When the data below is printed, every line must match exactly and the images must be absent.

Saved data entries
··········

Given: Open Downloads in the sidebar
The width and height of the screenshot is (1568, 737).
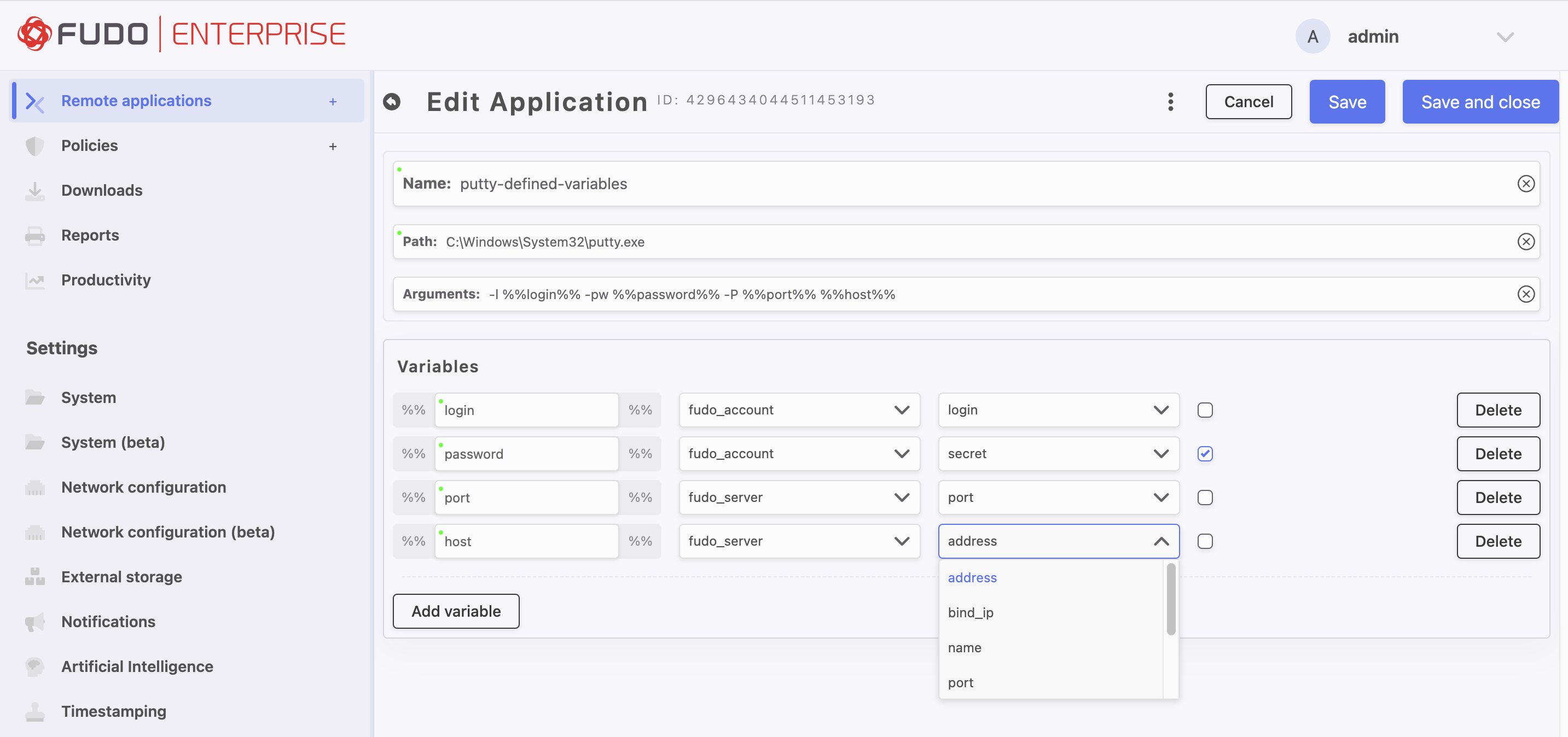Looking at the screenshot, I should pyautogui.click(x=102, y=190).
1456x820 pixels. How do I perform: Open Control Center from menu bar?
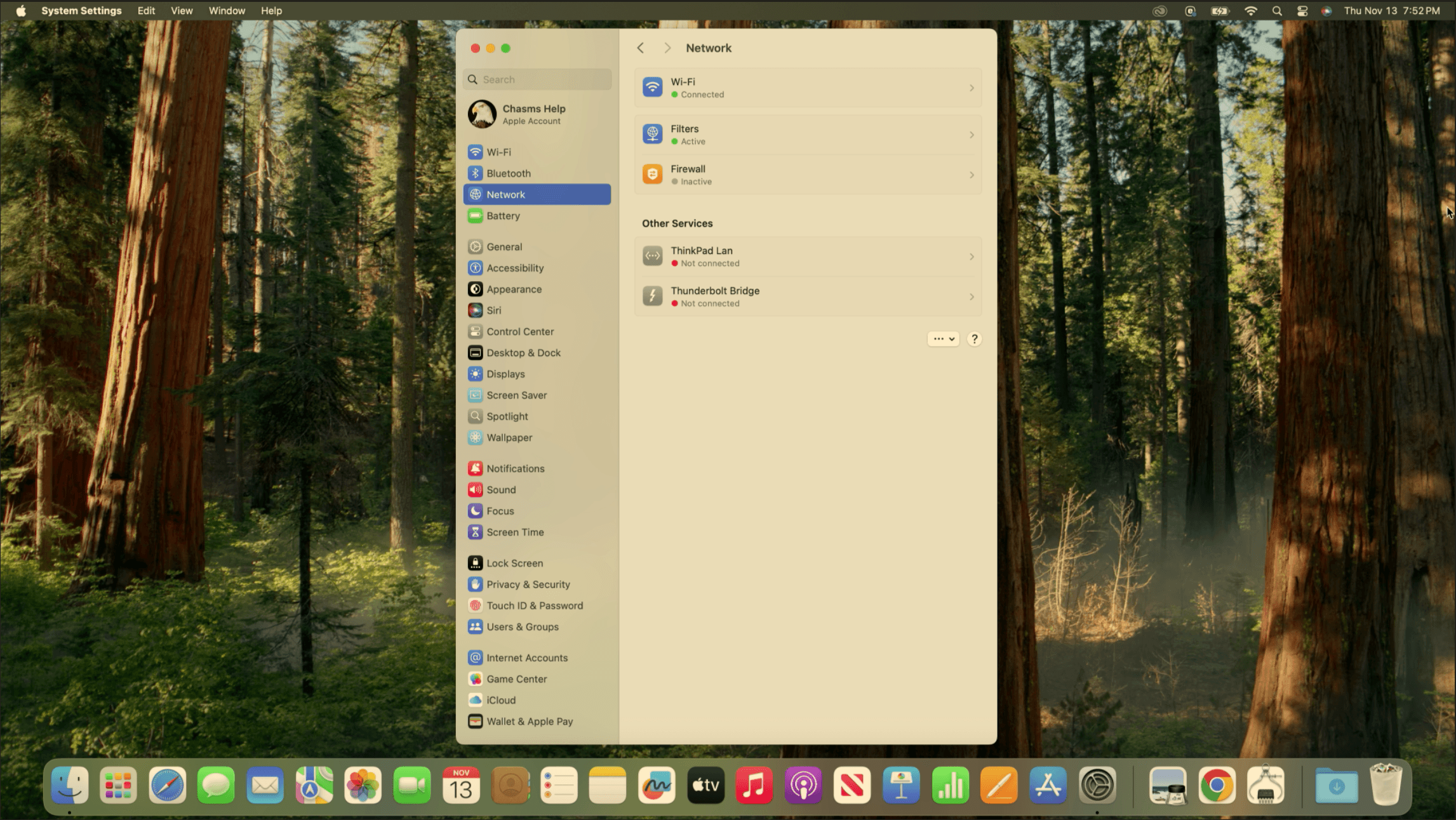(x=1302, y=11)
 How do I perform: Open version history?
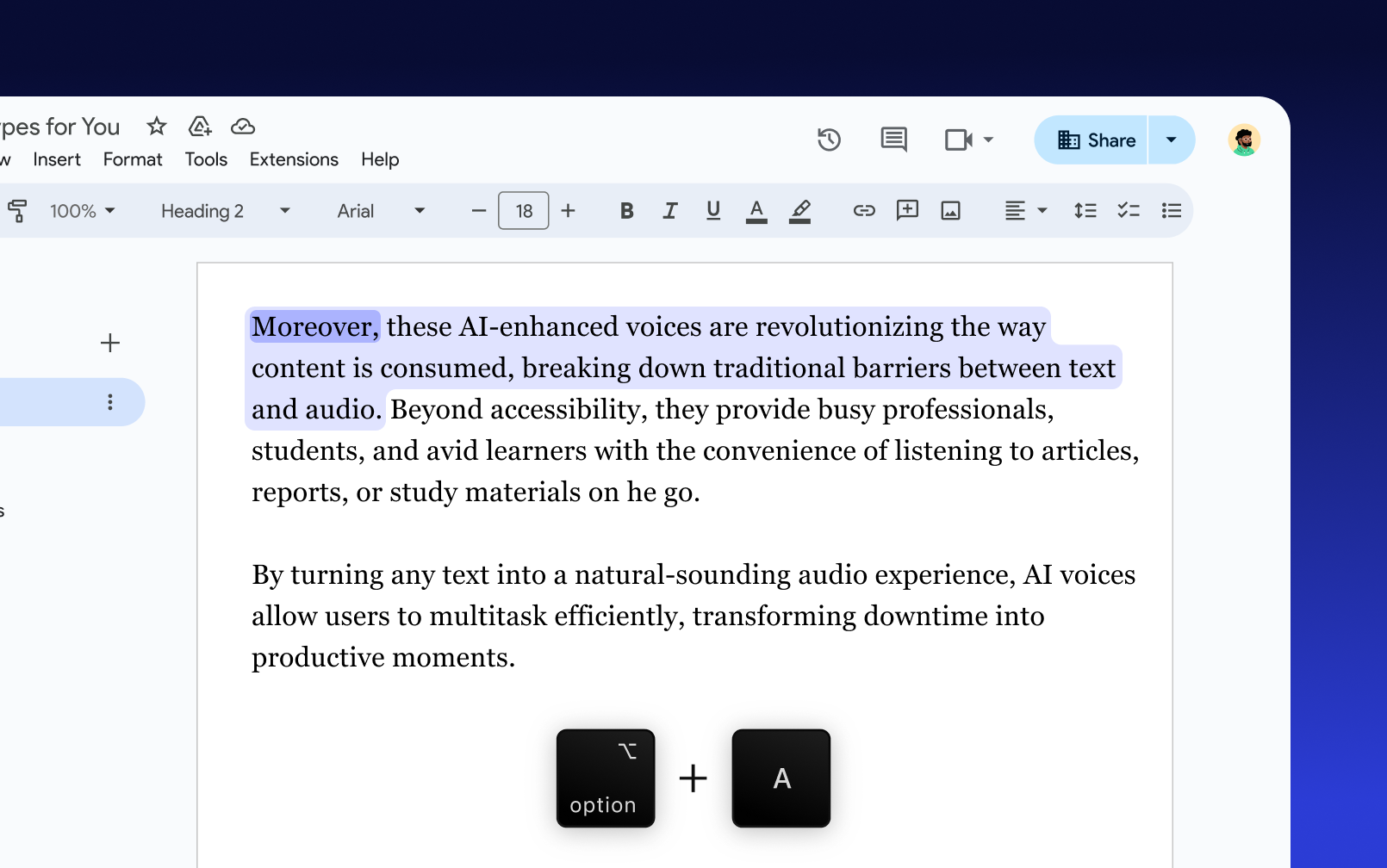pos(829,139)
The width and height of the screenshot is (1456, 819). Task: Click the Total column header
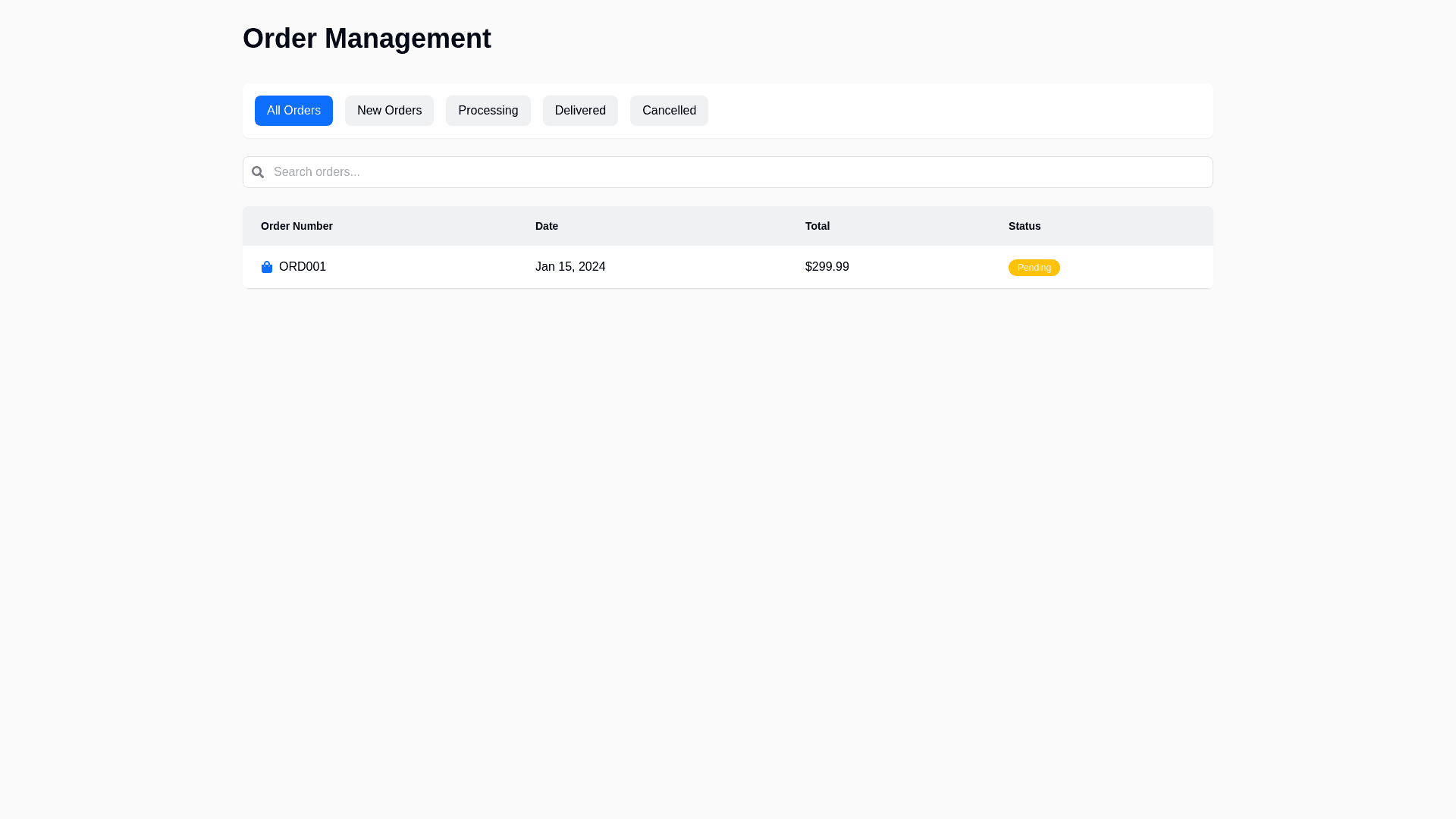pyautogui.click(x=817, y=226)
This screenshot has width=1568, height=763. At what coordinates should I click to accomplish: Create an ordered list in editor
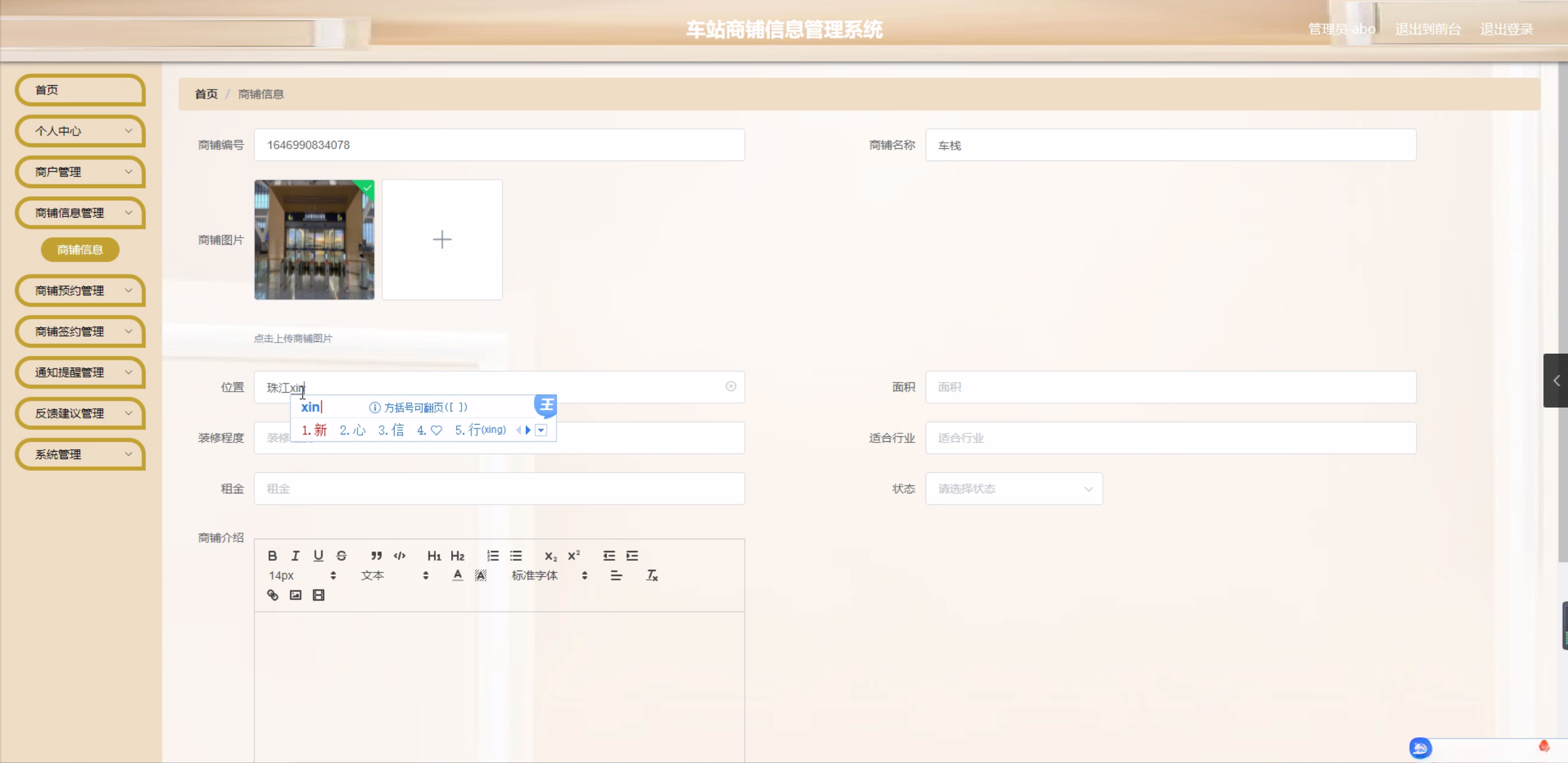click(493, 556)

··········

* Answer to this exercise
Given: Open Downloads in the sidebar
The width and height of the screenshot is (1568, 737).
Looking at the screenshot, I should pyautogui.click(x=102, y=190).
1456x820 pixels. How do I perform: Open Control Center from menu bar?
(x=1302, y=11)
 How do I perform: Open version history?
pos(829,139)
The width and height of the screenshot is (1456, 819). Task: Click the Total column header
pyautogui.click(x=817, y=226)
This screenshot has width=1568, height=763. At what coordinates should I click to accomplish: Create an ordered list in editor
click(493, 556)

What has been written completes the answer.